**QUOTED TEXT**
The last New Comic Book Day of February has passed! With another month out of the way, more and more new comics have been published. If you’re a new reader, it can be daunting. But don’t worry! This week I’ll take a look at four new books and decide if a true Comic Noob could jump in. It’s a bit heavier on indie titles this week than usual, but that only shows how diverse the selection of indie books are. Let’s start off with Uncanny Skullkickers #1!
Uncanny Skullkickers #1 published by Image Comics
Jim Zub and Edwin Huang have finally given Skullkickers what it was severely lacking: adjectives! It’s a way for Zub to poke fun at many comic companies constant rebooting/relaunching/reimagining mentality, but it really just means a great new arc for readers. This fourth story arc of the action/comedy/fantasy series starts with the series taking a new direction, but keeping all of the same fun and charm that it’s known for.

**TASK 1**
Answer these questions about the comic book review:
(a) How many new books does the writer plan to look at this week?
(b) Which company publishes Uncanny Skullkickers #1?
(c) Which story arc of the series does this issue begin?
**TASK 2**
Carry the comic book review forward, starting right after its last sentence.

**SUPPLIED DATA**

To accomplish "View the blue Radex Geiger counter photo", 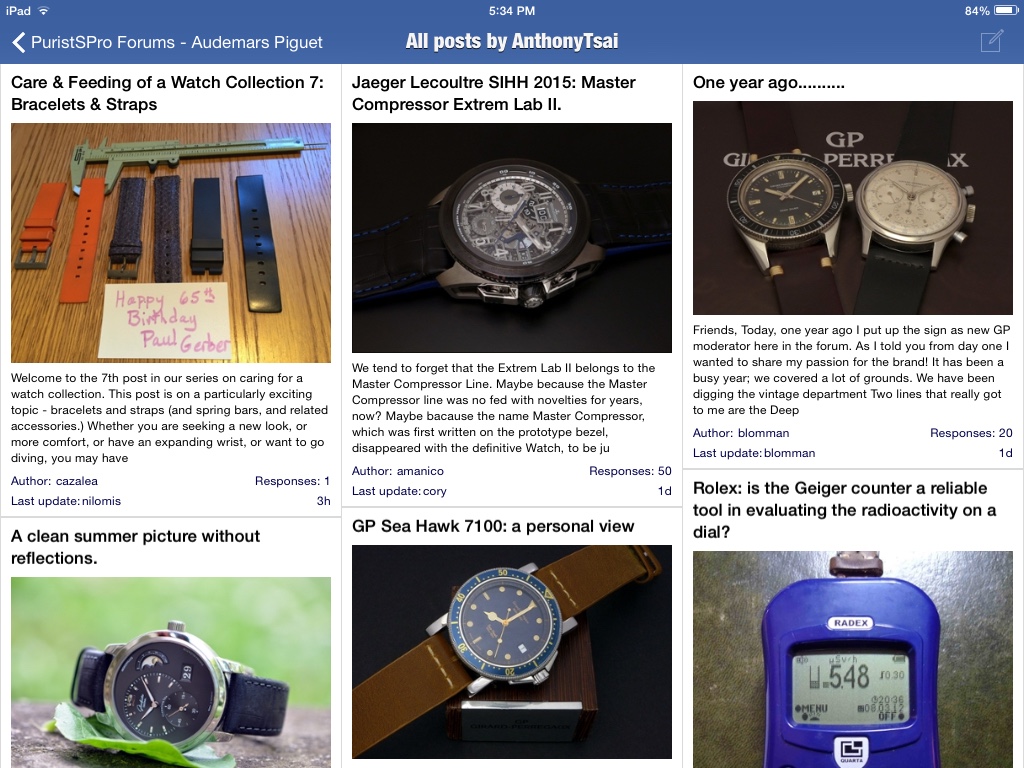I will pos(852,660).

...

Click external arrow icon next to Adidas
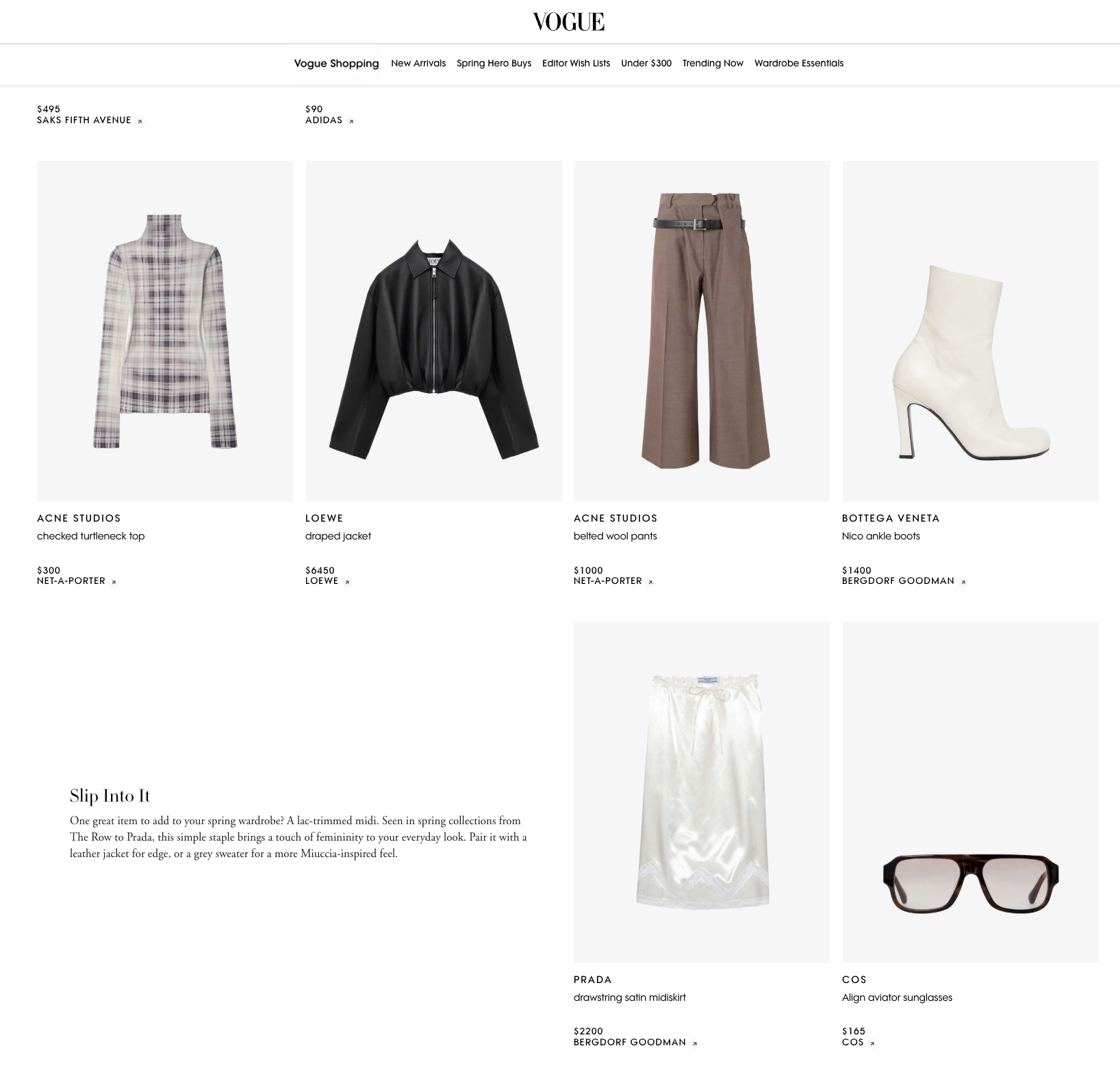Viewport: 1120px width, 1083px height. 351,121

**WRITTEN REPLY 1**
(a) Four
(b) Image Comics
(c) The fourth

**WRITTEN REPLY 2**
The issue starts with a couple pages of recap before the story is tackled. Rex and Kusia wash up on a tropical island after all the events that occurred in the last arc on the Mermaid’s Bottom. They immediately go about finding food and shelter, though in very different ways. During the night, they’re attacked by what else but turtles! The next day they explore the island more and find some other inhabitants: horned apes!
Zub constantly writes stories that leave me with a huge grin on my face. They’re fun with great characters and a unique charm. It’s sound effects like “CHOKEGARGLESPUTTERRETCHAN’HEAVE” that add to the fun and goofy world that is Skullkickers. Huang’s art works perfectly with the story and action to make this issue both a fun read and great to look at.
Great story, great art, and a great recap. This is how a jumping on point should be. Everyone, both new and old, is brought up to speed and the story is such a fantastic read that everyone will be back for the next issue. New readers, you can’t go wrong here.
Parental Concern: Mild to moderate. Violence. Turtle-related carnage. A spot of language.
Five Weapons #1 published by Image Comics
Jimmie Robinson (almost) singlehandedly brings us Five Weapons this week. It’s a story of assassins and how the mind might just be the mightiest weapon.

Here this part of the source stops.